So my buddy Brian, who like me already has several book-length typescripts stuffed in a drawer somewhere, talked me into doing National Novel Writing Month this November.

The goal is to pound out fifty thousand words in thirty days while simultaneously forging virtual friends with a hundred thousand other over-ambitious wordsmiths.

Seeing that I commute a couple hours a day to my forty-hour-a-week job, it’s going to be tough to find the time and energy to string together even a handful of cogent paragraphs, let alone a best seller. But I’m willing to try.

First, I need an idea.

I ran a couple past a co-worker on the carpool home. He was earnest, and I appreciated his advice. Problem is that talking about a process as personal as creating fiction made me too self-conscious to do anything but resort to my usual facetiousness.

That said, having committed to this scheme I’ve got to start somewhere. So here’s what we tossed around.

Fantasy: I suggested quite unseriously that I craft an epic tale based on a Dungeons & Dragons character who is half-dwarf, half-giant. Yeah—the last time I tried that joke on a different officemate, she retorted: “Oh, you mean someone normal size.”

Romance: Not to miss a chance at dishing another groaner, I then mentioned the option of spinning one of those Amish love stories.
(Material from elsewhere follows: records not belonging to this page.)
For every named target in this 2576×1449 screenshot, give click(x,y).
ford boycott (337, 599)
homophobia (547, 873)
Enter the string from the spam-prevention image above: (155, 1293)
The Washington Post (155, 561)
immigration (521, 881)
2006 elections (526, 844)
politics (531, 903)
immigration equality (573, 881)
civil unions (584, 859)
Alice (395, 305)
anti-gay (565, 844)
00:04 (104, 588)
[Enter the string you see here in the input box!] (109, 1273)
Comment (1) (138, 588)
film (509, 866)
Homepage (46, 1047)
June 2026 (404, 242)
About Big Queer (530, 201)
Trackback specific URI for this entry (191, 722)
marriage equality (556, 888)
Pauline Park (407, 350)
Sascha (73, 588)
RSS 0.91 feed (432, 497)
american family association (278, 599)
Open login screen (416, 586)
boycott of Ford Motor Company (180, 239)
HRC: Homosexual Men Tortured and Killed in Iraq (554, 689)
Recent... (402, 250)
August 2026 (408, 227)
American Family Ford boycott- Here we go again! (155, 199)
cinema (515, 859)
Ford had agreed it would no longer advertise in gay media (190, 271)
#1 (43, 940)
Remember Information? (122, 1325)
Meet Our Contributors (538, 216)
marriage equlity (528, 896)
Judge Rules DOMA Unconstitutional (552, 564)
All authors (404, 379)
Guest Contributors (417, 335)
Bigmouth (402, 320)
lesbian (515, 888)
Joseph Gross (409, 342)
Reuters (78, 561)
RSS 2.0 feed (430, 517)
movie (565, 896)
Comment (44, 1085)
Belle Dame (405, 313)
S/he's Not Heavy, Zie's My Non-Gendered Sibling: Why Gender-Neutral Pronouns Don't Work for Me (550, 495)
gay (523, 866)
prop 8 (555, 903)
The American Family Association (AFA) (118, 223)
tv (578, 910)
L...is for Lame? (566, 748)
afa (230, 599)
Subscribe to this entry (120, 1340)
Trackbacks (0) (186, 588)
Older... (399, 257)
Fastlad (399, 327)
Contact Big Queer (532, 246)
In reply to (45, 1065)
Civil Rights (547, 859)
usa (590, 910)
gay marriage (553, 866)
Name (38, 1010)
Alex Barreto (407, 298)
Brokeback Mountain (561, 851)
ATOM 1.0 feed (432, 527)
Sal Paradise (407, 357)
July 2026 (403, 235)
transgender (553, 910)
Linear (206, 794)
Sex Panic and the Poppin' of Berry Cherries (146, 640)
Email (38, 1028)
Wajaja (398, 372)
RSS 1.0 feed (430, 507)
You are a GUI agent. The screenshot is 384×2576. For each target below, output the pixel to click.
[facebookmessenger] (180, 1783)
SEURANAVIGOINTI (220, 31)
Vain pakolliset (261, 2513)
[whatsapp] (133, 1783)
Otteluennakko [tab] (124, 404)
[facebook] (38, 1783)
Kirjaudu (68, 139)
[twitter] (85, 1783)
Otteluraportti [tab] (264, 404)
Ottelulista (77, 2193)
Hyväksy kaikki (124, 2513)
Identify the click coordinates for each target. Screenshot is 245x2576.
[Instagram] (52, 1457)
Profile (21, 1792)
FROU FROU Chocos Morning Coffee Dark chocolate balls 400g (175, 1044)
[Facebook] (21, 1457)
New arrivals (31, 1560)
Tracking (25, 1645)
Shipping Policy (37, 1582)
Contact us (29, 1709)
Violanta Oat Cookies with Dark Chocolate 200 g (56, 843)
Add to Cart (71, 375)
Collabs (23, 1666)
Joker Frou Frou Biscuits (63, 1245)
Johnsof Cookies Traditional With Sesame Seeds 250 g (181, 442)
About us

The reply? “Might work if you threw in some vampires.”

Alternative history: I asked what he thought of stories that mix real events with mind-bending what-ifs. You know—the Napoleonic wars fought with dragons. My friend said it shouldn’t be too hard: just start with something dramatic and factual then carefully blend in the fantastic stuff. But I’m not convinced. I really can’t see George Washington going wand-to-wand with the Minister of Magic, or say, Martin Luther challenging the pope to a hip-hop dance-off.

Literature: We did get around to pondering how to present a thoughtful and respectful treatment of today’s most pressing issues. Just not for very long.

Bottom line: I do have a few plots in mind that have been collecting synaptic dust not quite as long as my typescripts have been crumpled in the back of the desk. But they probably deserve better than to be fodder for a literary experiment.

So if anyone has any spare story ideas they’re willing send my way, I’ll be happy to look them over. Just not a fierce tribe of teddy bears who help bring down an evil space empire. George Lucas already ruined that one.